February 27, 2004

Comentario

La Enmienda: discriminación institucional en perspectiva

Por Humberto Caspa, Ph.D

La reciente propuesta del Presidente George W. Bush, que pretende enmendar la Constitución para definir la unión matrimonial en nuestro país entre un hombre y una mujer, es un proyecto anacrónico, sin sentido y con mucho tiraje político. Haciendo a un lado la polémica de siempre, si estar o no de acuerdo con la relación conyugal del mismo sexo, el cual es un tema polarizante de nunca acabar –más aún si incluímos la variable religión en medio de la discusión—, dicha propuesta atenta contra los derechos civiles de un segmento de ciudadanos norteamericanos y pretende improcedentemente crear una barrera discriminatoria a niveles institucionales. ¡No puede ser! Algo anda mal.

George W. Bush confronta una coyuntura política negativa después de su campaña irracional en Irak. Querer enmendar su desfalco político-militar a costa de los derechos civiles de personas y a través de un proceso legislativo no es razonable en un sistema democrático como el nuestro. Es muy probable que Osama Bin Laden y sus correligionarios ultra-conservadores de Al-Qaeda están haciendo “conejitos” y brindando en sus búnkeres, como apoyo a la decisión del Presidente Bush. No es secreto que Bin Ladden pretende –por cuestiones religiosas— no solamente disolver los derechos de la mujer por completo, sino también se opone a cualquier tipo de derechos individuales y libertades civiles de los hombres. En su mundo, los Gays y Lesbians simplemente no existen.

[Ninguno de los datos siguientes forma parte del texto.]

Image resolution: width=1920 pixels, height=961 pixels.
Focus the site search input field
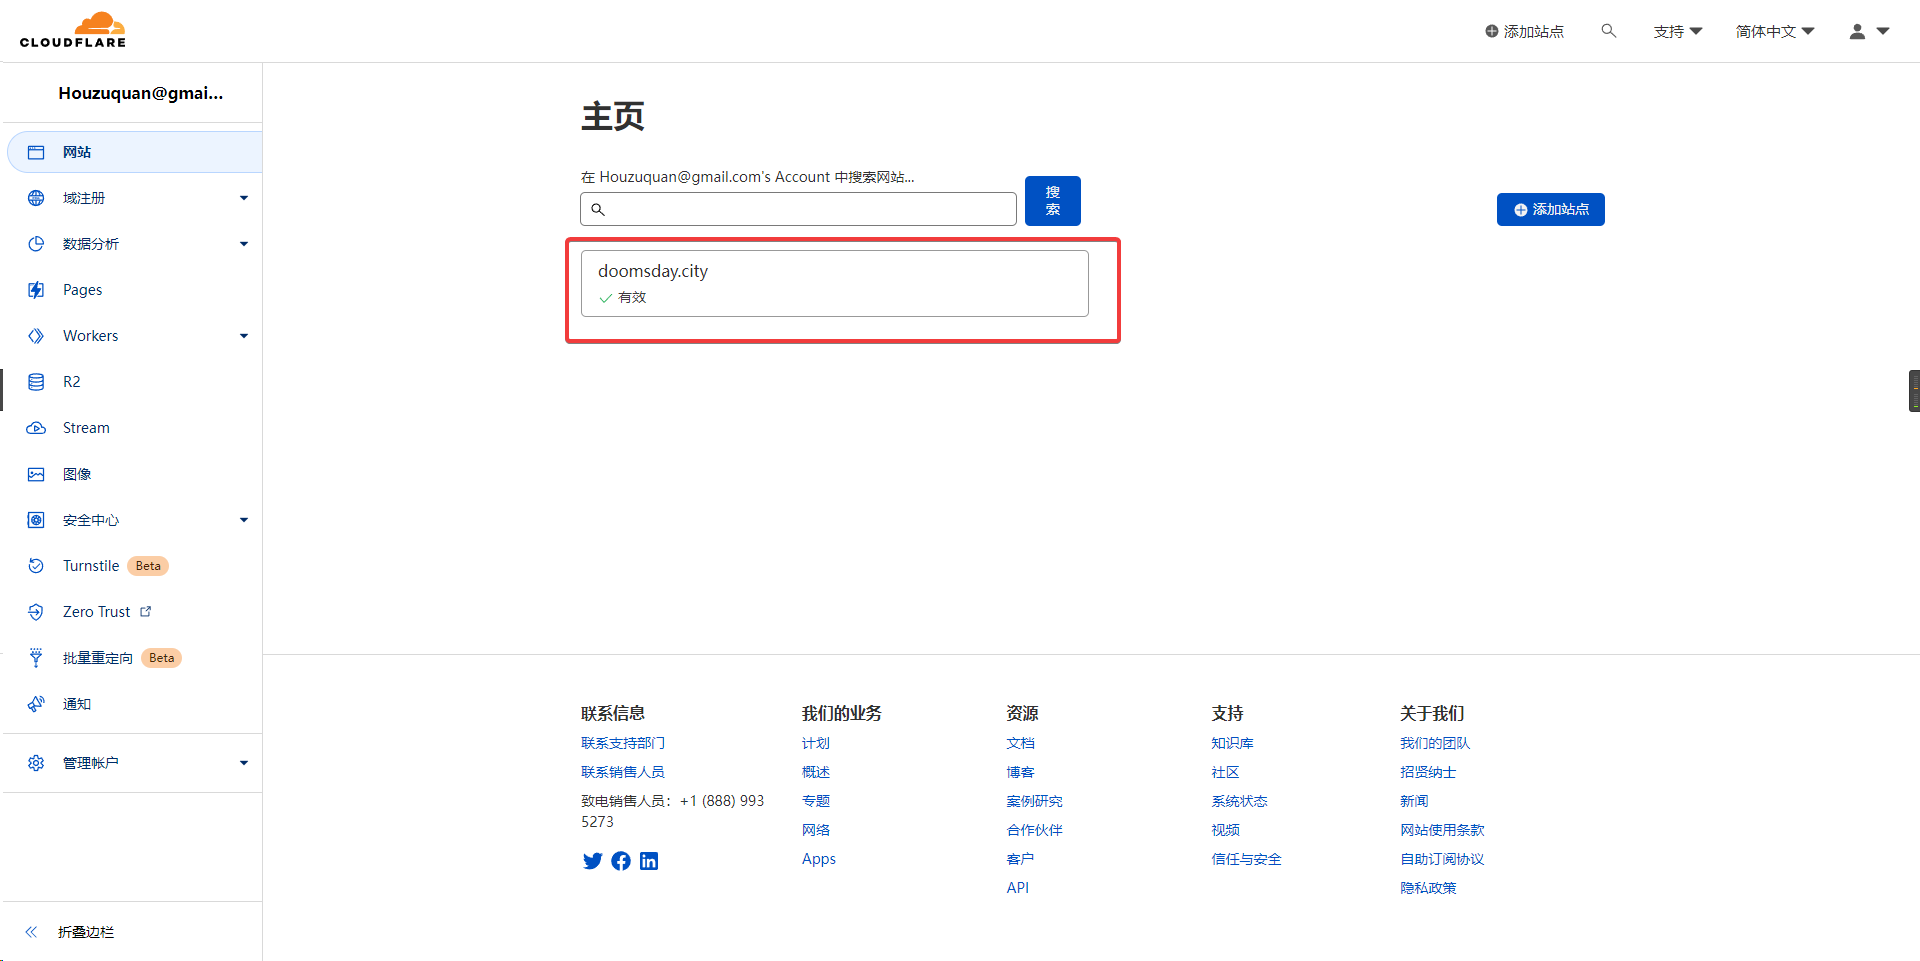click(810, 209)
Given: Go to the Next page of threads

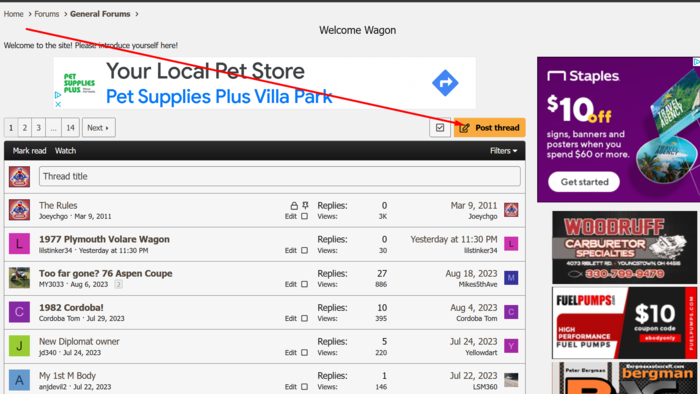Looking at the screenshot, I should (99, 128).
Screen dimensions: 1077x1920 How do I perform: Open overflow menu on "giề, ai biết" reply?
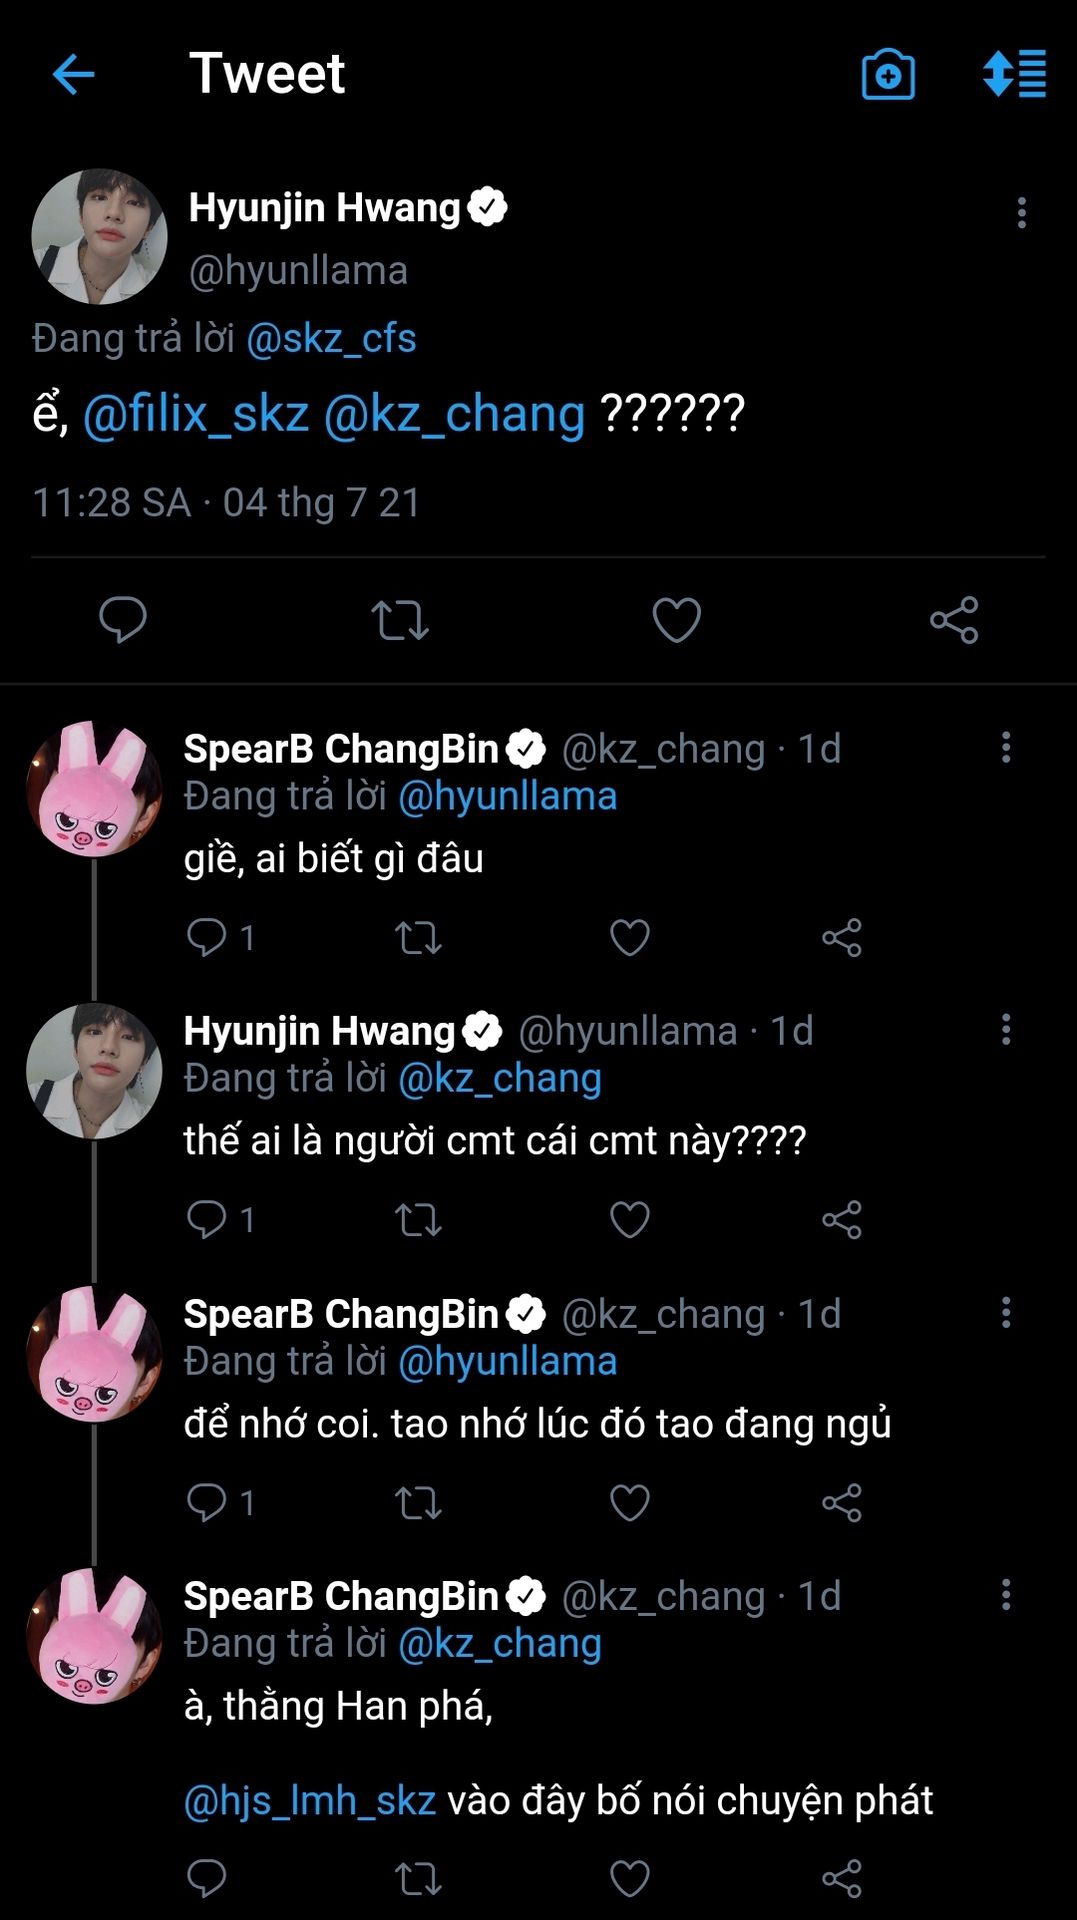click(1006, 748)
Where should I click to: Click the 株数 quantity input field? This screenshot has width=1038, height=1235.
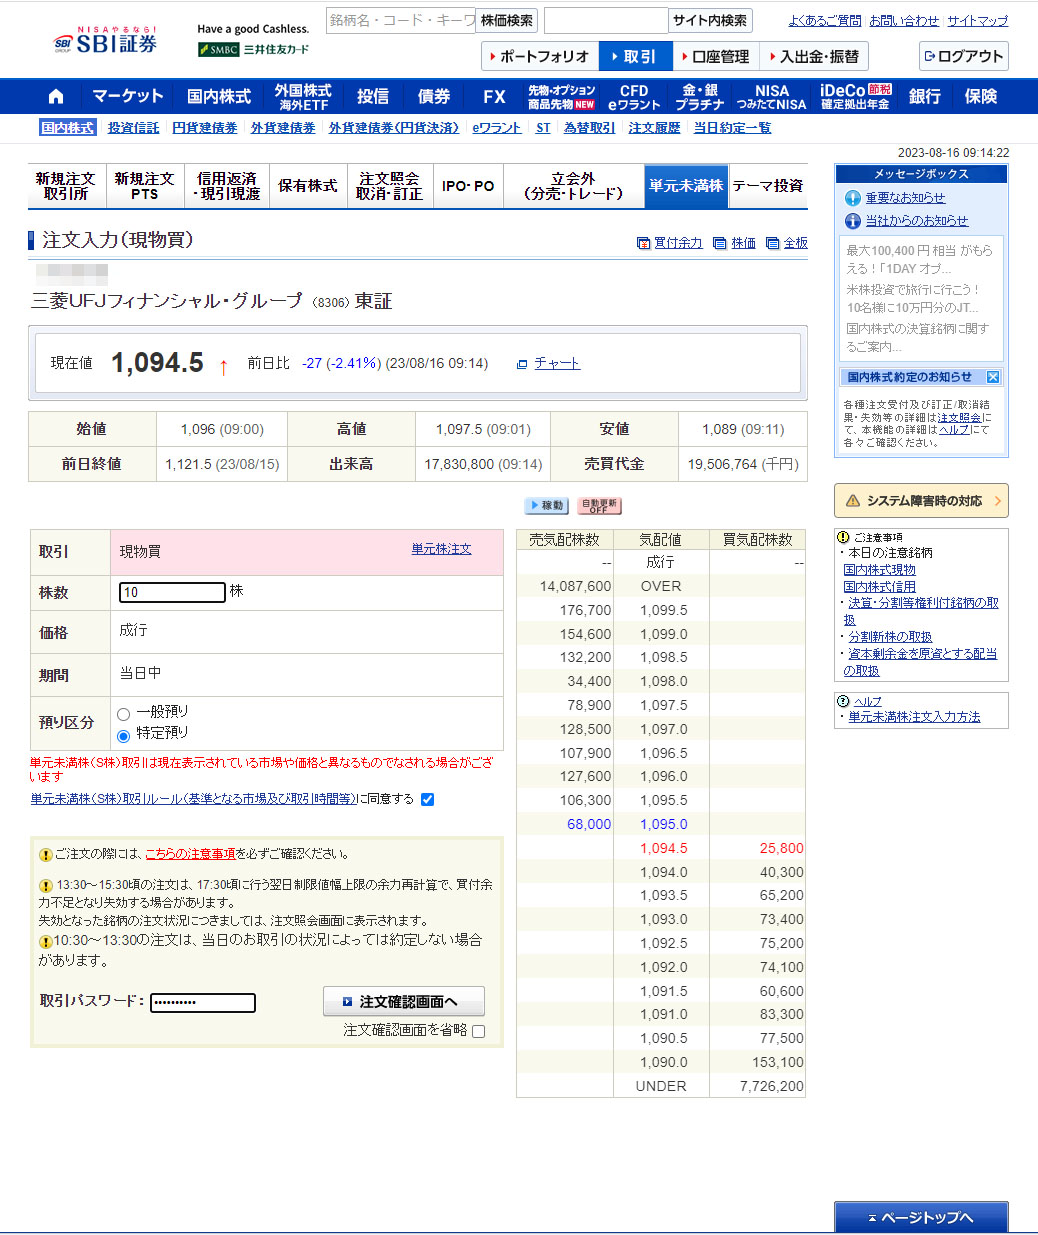172,592
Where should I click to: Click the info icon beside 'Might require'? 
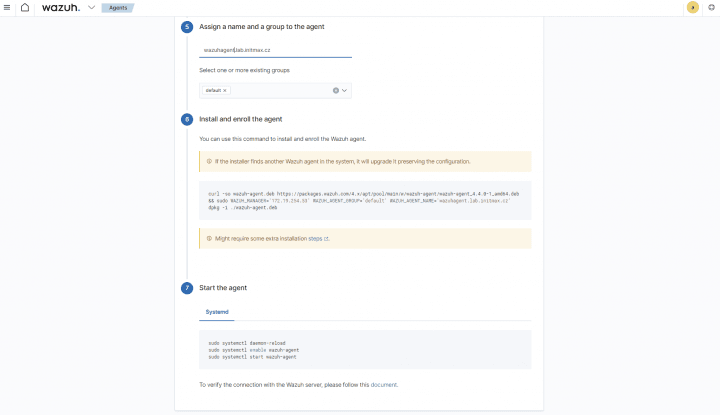209,238
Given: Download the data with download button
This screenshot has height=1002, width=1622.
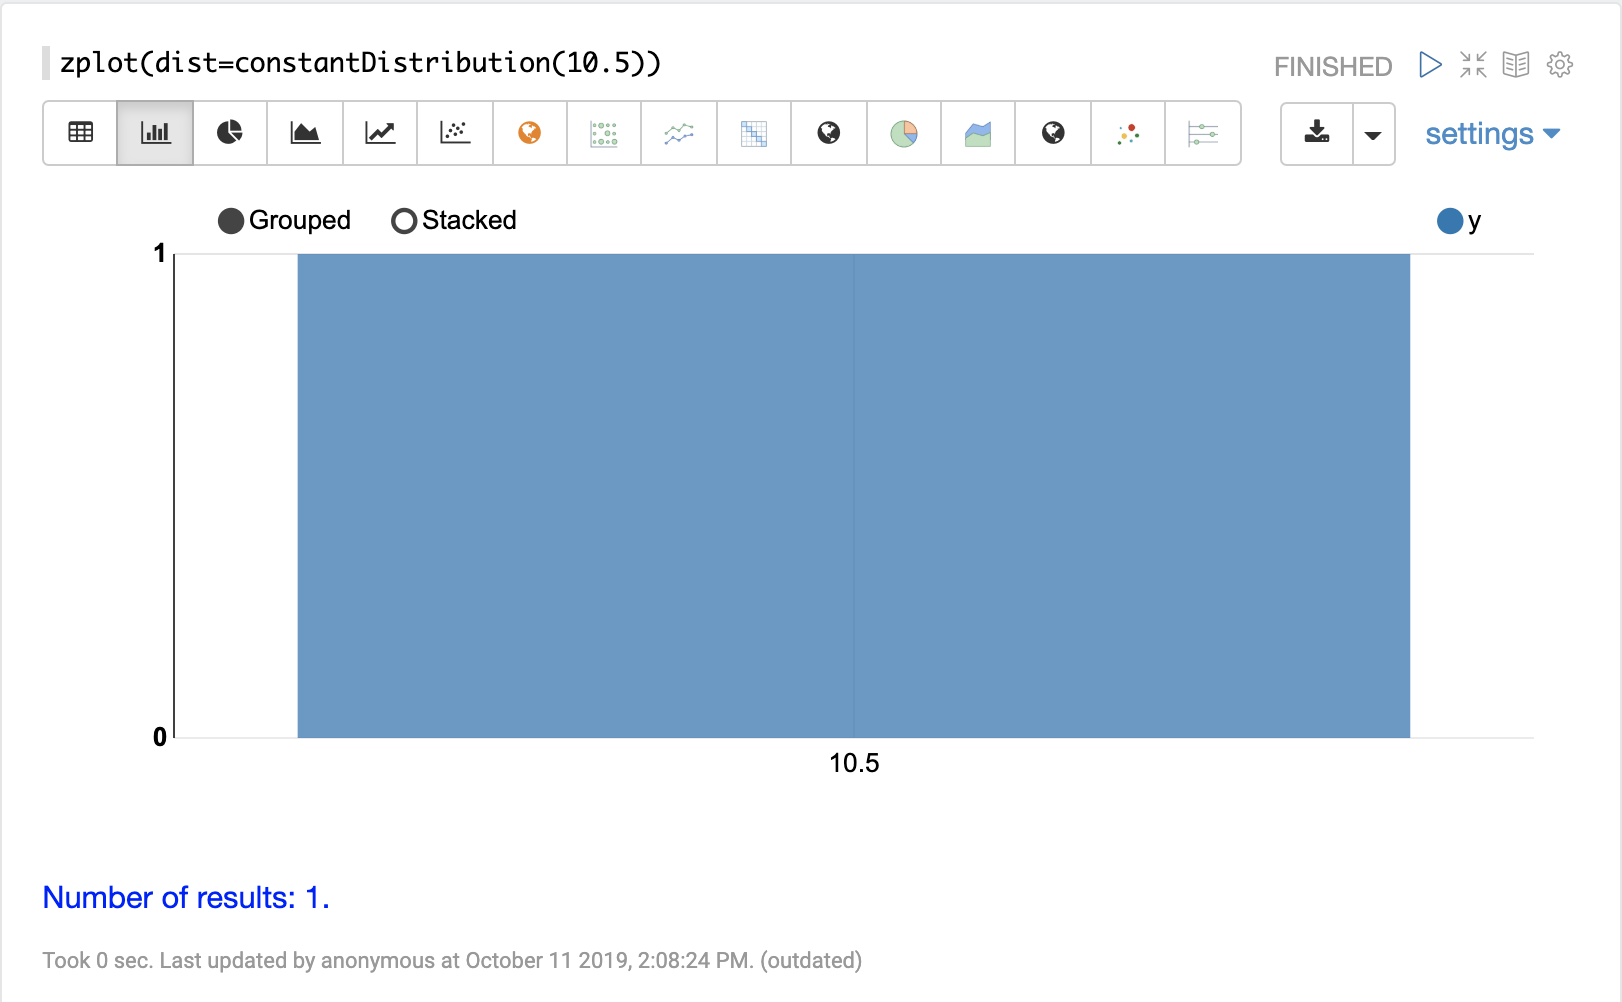Looking at the screenshot, I should 1317,133.
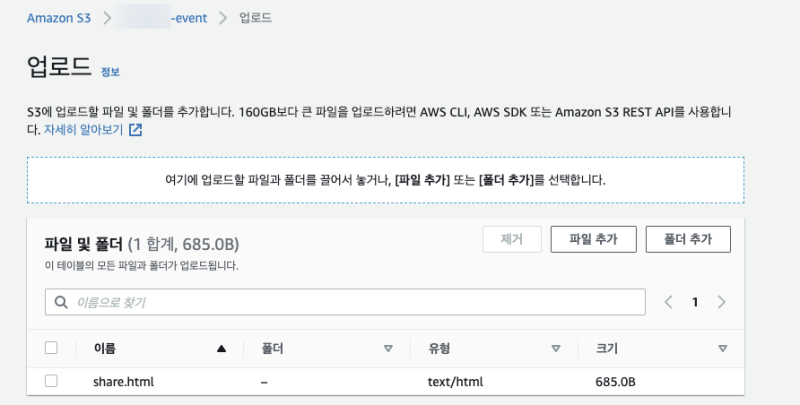This screenshot has height=405, width=800.
Task: Click page number 1 in pagination
Action: (695, 302)
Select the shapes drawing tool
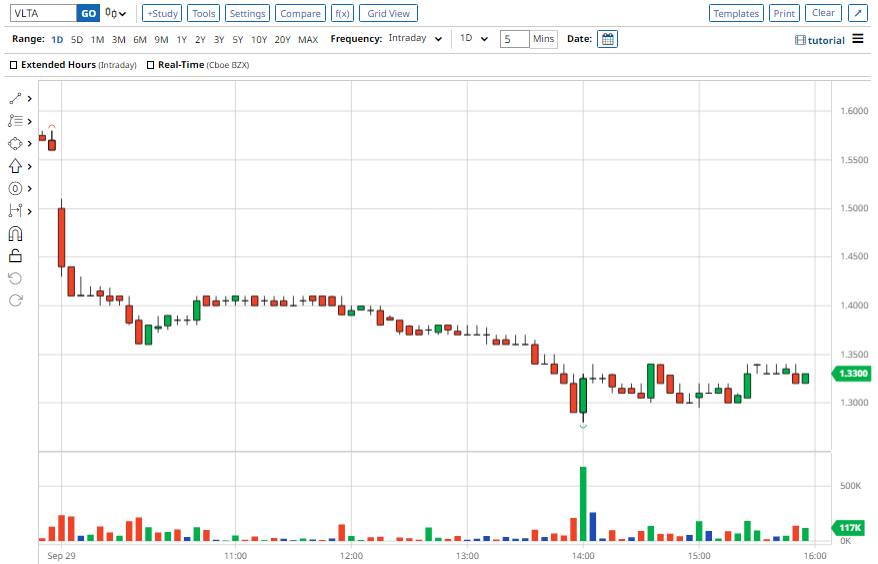Viewport: 878px width, 564px height. (15, 143)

Para sorpresa de Bush, la noticia tuvo reacciones encontradas en la población votante, 47% apoya la medida contra 46% que se opone. Un margen minúsculo como para alterar el curso de la constitución política del Estado. De los que se oponen, existen grupos de gays y lesbians en el Partido Conservador y en el Democrático, y sus simpatizantes han demostrado un rechazo casi unánime a la potencial enmienda. Patrick Guerriero, director ejecutivo del Log Cabin, organización conservadora de gays y lesbians, expuso que el grupo está “fastidiado” de la posición del Presidente, cuyo objetivo fundamental es “retribuir puntos en las elecciones generales que se aproximan”. Asimismo, esta situación es indudablemente contradictoria para el Vicepresidente Dick Cheney. La propuesta le pone entre la “cruz y la espada”. Su hija, Mary Cheney, fue pieza fundamental durante la anterior campaña presidencial para que algunos grupos de homosexuales tomaran el rumbo conservador, y votaran por su padre y George W. Bush. Sin embargo, ahora esa misma gente que le había prometido un mejor trato institucional, le está propiciando un atentado contra sus derechos civiles.

El proyecto de enmienda, como expresara Guerriero, tiene fines electorales. George W. Bush y la gente que le presionó, incluyendo la facción liderada por Pat Robertson y otros fanáticos religiosos, son conscientes que una propuesta de este tipo no tiene ninguna oportunidad en el Congreso y en las legislaturas estatales. De las miles de enmiendas que fueron presentadas anteriormente, sólo 17 fueron aprobadas después de los conocidos 10 Bill of Rights, que fueron los más fáciles. La última enmienda (Congressional Pay Raises), que reconfiguró los haberes de los representantes, duró 203 años en limbo, fue aprobado el año 1992. La enmienda de los Derechos de Igualdad (ERA), que pretendía codificar la igualdad de los sexos en la constitución y que fue muy popular durante la década de los 1960 y 1970, al final sucumbió ante la falta de apoyo en dos estados y un esfuerzo reaccionario de las propias mujeres, según la obra seminal “Backlash” de Susan Faludi. Hoy esa postura retrógrada nuevamente se ha hecho presente en el partido conservador con la propuesta del Presidente.

Entonces, una enmienda constitucional es difícil de sacarla a flote, particularmente en una coyuntura polarizada como la actual. Resulta más fácil crear una ley que enmendarla. El camino más fácil exige 2/3 de voto mayoritario en la Cámara de Representantes y el Senado, aparte de 3/4 de ratificación en las legislaturas estatales (aprobación de 38 estados), y obviamente la firma del Jefe de Estado.

El cinismo de George W. Bush no puede ni debe tergiversar la actual situación del país. La economía no es un elemento del que debe sentirse orgulloso; su política internacional ya nos ha costado la perdida de muchos aliados; su carta fuerte en Irak ya se ha ido por la deriva. En vista de los últimos acontecimientos, está utilizando una política cultural para mantener las bases políticas en su partido, y para desviar los fracasos de su administración.

Humberto Caspa tiene una Maestría en Ciencia Política, un doctorado en Estudios Latinoamericanos, y fue Catedrático de la Universidad Estatal de Fullerton.